All that is wanted is an exact copy of the lines below, starting at the one that contains "This screenshot has height=557, width=852." and running to the end.

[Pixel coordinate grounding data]

>>>

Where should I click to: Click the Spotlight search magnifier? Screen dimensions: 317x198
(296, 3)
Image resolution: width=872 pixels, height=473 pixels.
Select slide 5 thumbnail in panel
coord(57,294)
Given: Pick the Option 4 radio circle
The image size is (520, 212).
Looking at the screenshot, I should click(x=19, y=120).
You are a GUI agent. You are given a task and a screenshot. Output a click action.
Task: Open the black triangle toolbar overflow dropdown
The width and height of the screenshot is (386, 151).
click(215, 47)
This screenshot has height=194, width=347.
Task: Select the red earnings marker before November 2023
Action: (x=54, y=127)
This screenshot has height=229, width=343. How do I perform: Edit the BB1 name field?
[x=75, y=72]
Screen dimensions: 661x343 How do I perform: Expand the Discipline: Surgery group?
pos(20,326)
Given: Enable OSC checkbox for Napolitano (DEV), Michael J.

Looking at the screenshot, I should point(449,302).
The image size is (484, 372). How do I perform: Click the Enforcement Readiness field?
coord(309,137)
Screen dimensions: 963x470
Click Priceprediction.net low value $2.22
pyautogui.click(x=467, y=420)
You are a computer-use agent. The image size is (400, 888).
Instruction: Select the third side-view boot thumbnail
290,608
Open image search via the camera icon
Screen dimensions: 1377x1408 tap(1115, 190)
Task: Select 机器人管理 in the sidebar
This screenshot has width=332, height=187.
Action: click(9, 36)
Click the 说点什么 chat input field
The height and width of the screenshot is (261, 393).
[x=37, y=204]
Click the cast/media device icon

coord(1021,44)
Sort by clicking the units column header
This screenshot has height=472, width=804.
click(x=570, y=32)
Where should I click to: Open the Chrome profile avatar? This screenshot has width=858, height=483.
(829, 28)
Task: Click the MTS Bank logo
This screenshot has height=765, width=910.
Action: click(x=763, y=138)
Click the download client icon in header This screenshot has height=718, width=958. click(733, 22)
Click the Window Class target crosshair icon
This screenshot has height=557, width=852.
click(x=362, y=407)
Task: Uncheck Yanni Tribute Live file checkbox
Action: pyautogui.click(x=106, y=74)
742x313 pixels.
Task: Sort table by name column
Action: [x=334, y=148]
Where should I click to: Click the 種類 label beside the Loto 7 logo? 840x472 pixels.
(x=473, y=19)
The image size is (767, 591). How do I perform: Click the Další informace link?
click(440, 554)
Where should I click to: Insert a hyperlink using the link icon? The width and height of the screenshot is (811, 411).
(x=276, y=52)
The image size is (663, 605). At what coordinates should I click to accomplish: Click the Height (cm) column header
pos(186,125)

<<<

REPLY TO THE EXERCISE
This screenshot has height=557, width=852.
click(x=362, y=407)
Task: Uncheck Yanni Tribute Live file checkbox
Action: pyautogui.click(x=106, y=74)
742x313 pixels.
Task: Sort table by name column
Action: [x=334, y=148]
Where should I click to: Click the 種類 label beside the Loto 7 logo? 840x472 pixels.
(x=473, y=19)
The image size is (767, 591). How do I perform: Click the Další informace link?
click(440, 554)
Where should I click to: Insert a hyperlink using the link icon? The width and height of the screenshot is (811, 411).
(x=276, y=52)
The image size is (663, 605). At what coordinates should I click to accomplish: Click the Height (cm) column header
pos(186,125)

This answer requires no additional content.